PROVIDED TEXT

--------------------

HMS Eagle was the first boys’ training ship to be stationed off Southampton. Built by Pitcher of Northfleet, she was launched on 27 February 1804.

Originally a 74-gun third-rate frigate, she was reduced to a fourth-rate frigate of 50 guns in 1830. The Eagle served as a Coast Guard ship at Falmouth (1831) and at Milford (January – March 1857) before – following a refit at Portsmouth - taking up position as a naval drill ship in Southampton Water on 13 November 1860. William Digby Seymour, elected MP for Southampton in 1859, claimed credit for her arrival.

The Eagle was initially stationed on moorings laid down for the Great Eastern opposite Netley Hospital. Almost immediately local politicians pressed for her relocation nearer the town. William Rogers spoke of the great inconvenience and expense of her being moored so low down, four miles from Southampton; “if she were two miles nearer the Quay she would be a very beautiful feature in the water and it would save a great deal of expense going backwards and forwards” (Hampshire Advertiser, 19 January 1861: Pier and Harbour Board meeting).

--------------------

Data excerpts
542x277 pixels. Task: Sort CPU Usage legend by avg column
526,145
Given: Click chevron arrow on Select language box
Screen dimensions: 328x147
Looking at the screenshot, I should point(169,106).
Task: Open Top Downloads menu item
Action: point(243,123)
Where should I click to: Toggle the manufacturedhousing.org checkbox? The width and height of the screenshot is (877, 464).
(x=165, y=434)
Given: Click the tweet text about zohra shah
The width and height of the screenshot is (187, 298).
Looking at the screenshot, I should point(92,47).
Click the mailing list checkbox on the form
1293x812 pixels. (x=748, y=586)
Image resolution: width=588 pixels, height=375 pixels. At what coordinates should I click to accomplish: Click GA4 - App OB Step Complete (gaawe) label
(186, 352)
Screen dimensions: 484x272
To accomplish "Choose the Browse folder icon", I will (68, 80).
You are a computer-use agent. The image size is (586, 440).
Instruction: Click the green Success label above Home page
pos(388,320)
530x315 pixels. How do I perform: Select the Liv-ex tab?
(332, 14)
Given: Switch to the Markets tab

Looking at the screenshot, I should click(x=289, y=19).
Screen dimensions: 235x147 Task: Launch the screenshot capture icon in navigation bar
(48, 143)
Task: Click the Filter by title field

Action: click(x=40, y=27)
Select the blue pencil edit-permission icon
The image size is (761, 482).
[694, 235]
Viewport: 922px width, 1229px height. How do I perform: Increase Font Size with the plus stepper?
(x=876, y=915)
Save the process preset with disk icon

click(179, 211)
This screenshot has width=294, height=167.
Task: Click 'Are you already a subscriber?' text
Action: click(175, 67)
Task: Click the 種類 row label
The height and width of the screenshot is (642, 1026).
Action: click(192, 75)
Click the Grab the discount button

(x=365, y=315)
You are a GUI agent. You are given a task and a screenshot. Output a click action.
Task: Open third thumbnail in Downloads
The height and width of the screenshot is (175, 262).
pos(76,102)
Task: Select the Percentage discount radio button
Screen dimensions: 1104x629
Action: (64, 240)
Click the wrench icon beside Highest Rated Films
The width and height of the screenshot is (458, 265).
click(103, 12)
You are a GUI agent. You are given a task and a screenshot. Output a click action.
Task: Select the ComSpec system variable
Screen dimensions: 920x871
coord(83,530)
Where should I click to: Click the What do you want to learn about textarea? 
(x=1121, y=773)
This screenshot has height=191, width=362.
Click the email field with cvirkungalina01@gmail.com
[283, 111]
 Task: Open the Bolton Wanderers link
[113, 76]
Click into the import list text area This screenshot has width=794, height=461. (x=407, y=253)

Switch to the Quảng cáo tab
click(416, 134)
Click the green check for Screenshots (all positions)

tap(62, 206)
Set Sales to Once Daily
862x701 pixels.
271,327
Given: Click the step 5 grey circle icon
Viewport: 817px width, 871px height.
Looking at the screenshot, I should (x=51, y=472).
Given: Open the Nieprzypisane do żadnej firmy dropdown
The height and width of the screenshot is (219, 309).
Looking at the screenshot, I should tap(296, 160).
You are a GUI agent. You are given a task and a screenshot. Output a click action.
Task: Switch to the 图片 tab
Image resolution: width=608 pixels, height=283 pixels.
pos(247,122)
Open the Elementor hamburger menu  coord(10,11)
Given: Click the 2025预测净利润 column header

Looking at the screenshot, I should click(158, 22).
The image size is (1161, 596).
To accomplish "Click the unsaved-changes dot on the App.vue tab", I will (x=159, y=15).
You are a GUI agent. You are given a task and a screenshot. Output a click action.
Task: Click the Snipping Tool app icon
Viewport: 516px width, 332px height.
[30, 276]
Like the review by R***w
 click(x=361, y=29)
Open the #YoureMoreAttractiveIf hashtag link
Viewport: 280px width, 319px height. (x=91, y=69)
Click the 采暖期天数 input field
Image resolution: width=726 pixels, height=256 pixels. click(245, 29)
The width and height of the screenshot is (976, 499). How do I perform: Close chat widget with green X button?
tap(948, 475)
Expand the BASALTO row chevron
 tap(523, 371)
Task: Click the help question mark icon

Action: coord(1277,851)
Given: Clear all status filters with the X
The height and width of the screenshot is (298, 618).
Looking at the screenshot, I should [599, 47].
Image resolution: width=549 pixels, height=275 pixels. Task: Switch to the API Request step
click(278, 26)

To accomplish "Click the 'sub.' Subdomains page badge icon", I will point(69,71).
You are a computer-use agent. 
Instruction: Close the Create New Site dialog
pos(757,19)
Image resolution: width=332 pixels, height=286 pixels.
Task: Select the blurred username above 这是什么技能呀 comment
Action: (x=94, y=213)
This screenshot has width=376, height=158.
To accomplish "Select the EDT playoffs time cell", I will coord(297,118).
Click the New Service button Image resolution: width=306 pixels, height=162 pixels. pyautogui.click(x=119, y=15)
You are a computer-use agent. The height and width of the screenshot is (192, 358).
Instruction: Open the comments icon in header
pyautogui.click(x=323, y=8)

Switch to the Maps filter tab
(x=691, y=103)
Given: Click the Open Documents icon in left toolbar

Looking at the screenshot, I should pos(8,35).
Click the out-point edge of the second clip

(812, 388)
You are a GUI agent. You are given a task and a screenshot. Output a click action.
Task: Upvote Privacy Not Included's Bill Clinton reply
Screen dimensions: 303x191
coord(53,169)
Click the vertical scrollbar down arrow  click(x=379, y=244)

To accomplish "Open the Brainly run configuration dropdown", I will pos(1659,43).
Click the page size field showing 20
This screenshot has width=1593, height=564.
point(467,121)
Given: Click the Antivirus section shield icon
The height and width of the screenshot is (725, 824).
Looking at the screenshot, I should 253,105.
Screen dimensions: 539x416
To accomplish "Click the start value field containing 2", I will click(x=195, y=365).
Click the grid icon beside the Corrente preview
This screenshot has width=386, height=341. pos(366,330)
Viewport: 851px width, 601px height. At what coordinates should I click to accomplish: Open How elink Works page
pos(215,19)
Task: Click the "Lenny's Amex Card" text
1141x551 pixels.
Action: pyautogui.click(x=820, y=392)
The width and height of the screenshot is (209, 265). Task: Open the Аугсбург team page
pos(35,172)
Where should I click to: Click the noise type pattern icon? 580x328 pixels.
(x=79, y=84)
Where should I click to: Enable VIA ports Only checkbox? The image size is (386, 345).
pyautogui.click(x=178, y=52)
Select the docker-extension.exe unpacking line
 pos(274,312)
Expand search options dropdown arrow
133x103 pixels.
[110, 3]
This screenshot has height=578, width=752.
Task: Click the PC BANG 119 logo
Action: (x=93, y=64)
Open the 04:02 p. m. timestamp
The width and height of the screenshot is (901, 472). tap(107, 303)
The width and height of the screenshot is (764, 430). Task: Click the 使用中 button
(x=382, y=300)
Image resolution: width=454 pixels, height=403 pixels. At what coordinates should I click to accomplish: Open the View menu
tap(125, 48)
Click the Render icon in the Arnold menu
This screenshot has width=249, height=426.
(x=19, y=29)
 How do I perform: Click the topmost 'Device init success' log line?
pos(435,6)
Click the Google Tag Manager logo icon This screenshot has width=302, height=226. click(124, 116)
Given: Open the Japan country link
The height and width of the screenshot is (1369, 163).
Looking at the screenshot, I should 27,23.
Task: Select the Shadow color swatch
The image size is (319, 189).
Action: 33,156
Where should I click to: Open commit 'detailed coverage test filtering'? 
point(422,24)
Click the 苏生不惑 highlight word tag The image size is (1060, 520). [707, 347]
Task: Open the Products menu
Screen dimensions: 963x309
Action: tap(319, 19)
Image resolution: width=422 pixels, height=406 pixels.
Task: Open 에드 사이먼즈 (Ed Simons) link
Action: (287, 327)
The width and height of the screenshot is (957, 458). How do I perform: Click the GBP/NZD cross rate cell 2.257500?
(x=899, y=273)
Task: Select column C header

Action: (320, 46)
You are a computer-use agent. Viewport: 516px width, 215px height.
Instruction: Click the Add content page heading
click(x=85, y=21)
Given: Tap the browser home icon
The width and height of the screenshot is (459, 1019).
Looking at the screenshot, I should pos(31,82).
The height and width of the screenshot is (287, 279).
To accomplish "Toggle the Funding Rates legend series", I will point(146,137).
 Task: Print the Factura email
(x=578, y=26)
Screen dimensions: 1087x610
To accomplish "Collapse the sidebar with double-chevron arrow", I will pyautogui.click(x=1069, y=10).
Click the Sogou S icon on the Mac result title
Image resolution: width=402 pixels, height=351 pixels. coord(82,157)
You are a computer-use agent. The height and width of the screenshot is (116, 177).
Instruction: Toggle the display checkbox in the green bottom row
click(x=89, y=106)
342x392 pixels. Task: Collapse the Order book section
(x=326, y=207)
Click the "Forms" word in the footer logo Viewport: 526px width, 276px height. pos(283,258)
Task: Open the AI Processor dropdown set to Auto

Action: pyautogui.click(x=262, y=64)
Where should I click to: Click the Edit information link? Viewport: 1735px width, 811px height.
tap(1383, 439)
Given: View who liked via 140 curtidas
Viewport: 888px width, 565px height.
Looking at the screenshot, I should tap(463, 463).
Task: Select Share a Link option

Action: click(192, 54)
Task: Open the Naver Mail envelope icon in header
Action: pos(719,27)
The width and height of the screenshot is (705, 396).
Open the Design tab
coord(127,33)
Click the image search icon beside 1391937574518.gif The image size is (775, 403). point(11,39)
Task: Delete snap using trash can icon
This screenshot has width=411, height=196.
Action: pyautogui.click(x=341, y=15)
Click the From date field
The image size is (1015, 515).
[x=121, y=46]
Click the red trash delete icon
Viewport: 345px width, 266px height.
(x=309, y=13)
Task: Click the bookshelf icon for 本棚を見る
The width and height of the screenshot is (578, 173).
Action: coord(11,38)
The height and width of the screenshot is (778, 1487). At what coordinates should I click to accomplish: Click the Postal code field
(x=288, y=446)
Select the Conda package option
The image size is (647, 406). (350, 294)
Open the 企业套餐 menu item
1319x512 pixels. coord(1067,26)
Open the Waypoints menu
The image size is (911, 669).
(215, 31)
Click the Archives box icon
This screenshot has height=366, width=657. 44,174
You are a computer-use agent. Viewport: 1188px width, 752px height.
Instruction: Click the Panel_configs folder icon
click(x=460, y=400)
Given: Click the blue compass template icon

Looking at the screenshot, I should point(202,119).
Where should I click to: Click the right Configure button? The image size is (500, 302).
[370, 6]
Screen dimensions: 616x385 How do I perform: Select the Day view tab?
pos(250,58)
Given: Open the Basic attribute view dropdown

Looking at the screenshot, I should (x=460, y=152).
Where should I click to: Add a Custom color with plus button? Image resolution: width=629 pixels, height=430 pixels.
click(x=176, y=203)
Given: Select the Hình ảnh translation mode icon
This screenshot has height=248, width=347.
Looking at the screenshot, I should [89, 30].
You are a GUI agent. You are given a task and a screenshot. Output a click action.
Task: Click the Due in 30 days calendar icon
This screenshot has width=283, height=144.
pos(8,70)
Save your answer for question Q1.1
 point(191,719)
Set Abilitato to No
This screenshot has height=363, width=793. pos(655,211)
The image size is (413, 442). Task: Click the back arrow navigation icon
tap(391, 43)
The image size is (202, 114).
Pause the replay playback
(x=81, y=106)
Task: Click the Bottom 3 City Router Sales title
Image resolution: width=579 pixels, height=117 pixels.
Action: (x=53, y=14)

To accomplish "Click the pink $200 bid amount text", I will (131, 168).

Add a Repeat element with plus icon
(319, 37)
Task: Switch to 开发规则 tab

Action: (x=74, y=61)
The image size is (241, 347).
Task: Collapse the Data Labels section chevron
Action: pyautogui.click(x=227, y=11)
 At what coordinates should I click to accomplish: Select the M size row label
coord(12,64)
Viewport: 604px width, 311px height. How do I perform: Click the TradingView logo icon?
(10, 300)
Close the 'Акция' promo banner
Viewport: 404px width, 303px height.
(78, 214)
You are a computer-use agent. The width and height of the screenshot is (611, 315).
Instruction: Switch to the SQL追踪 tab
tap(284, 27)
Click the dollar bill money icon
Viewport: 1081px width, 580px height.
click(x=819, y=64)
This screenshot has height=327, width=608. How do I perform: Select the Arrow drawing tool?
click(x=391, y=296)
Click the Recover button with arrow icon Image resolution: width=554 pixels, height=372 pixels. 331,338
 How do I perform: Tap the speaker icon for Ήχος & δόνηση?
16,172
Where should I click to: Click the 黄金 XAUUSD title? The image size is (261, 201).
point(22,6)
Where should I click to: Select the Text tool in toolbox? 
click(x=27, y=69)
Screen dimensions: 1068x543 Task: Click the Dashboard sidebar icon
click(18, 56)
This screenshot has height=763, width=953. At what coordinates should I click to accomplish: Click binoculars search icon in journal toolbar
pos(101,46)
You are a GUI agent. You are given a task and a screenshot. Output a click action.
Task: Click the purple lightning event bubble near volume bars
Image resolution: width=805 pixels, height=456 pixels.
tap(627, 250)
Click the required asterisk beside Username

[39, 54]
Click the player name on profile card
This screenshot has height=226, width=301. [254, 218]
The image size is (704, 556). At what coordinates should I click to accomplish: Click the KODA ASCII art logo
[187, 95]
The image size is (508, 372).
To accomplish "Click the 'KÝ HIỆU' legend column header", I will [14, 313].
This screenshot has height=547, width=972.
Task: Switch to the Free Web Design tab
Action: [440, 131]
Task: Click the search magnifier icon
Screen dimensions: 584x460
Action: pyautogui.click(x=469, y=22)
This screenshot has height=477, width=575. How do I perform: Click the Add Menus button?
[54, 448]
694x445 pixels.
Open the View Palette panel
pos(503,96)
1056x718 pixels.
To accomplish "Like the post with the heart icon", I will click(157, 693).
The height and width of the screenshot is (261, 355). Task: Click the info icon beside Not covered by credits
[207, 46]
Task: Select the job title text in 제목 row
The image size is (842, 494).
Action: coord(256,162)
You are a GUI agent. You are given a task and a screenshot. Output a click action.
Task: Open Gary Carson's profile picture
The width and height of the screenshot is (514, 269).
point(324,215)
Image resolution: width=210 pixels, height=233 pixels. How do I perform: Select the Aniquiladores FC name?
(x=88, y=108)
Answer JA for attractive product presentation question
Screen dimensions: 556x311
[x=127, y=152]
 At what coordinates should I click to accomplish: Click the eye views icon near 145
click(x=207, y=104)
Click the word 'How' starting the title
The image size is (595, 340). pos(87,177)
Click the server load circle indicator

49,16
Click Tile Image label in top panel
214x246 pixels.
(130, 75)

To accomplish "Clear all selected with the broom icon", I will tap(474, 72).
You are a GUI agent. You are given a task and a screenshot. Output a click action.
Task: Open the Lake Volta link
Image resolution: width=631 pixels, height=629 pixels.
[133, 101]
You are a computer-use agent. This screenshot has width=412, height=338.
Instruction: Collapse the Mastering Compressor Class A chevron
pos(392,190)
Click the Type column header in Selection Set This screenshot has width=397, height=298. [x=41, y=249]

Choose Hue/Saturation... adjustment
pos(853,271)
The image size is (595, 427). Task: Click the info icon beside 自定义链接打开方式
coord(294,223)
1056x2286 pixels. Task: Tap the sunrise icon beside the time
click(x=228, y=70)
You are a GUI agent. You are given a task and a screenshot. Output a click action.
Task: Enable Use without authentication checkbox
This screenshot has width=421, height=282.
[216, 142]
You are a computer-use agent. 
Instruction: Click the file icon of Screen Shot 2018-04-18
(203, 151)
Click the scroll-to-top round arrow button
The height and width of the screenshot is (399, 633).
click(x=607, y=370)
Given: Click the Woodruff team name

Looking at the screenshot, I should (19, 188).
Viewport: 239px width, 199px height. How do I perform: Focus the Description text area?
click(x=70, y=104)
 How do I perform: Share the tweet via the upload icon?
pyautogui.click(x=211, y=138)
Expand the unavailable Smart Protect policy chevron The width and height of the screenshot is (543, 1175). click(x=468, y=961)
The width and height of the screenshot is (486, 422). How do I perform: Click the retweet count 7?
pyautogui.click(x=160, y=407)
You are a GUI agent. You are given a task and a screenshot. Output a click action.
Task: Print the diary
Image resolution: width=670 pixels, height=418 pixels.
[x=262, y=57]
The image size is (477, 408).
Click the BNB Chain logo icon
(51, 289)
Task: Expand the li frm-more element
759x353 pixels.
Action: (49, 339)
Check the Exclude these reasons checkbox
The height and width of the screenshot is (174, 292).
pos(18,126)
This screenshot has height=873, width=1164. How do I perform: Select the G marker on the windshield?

--------------------

EXERCISE REQUIREMENTS
1 > Answer these questions about the HMS Eagle passage:
(a) Who built HMS Eagle?
(b) How many guns did she carry after being reduced in 1830?
(c) How far from Southampton did William Rogers say she was moored?
2 > Return the part of the HMS Eagle passage that begins at the words "HMS Eagle was" and stops after "for her arrival.", copied word for word.

ANSWERS PER TASK
1 >
(a) Pitcher of Northfleet
(b) 50
(c) Four miles

2 >
HMS Eagle was the first boys’ training ship to be stationed off Southampton. Built by Pitcher of Northfleet, she was launched on 27 February 1804.

Originally a 74-gun third-rate frigate, she was reduced to a fourth-rate frigate of 50 guns in 1830. The Eagle served as a Coast Guard ship at Falmouth (1831) and at Milford (January – March 1857) before – following a refit at Portsmouth - taking up position as a naval drill ship in Southampton Water on 13 November 1860. William Digby Seymour, elected MP for Southampton in 1859, claimed credit for her arrival.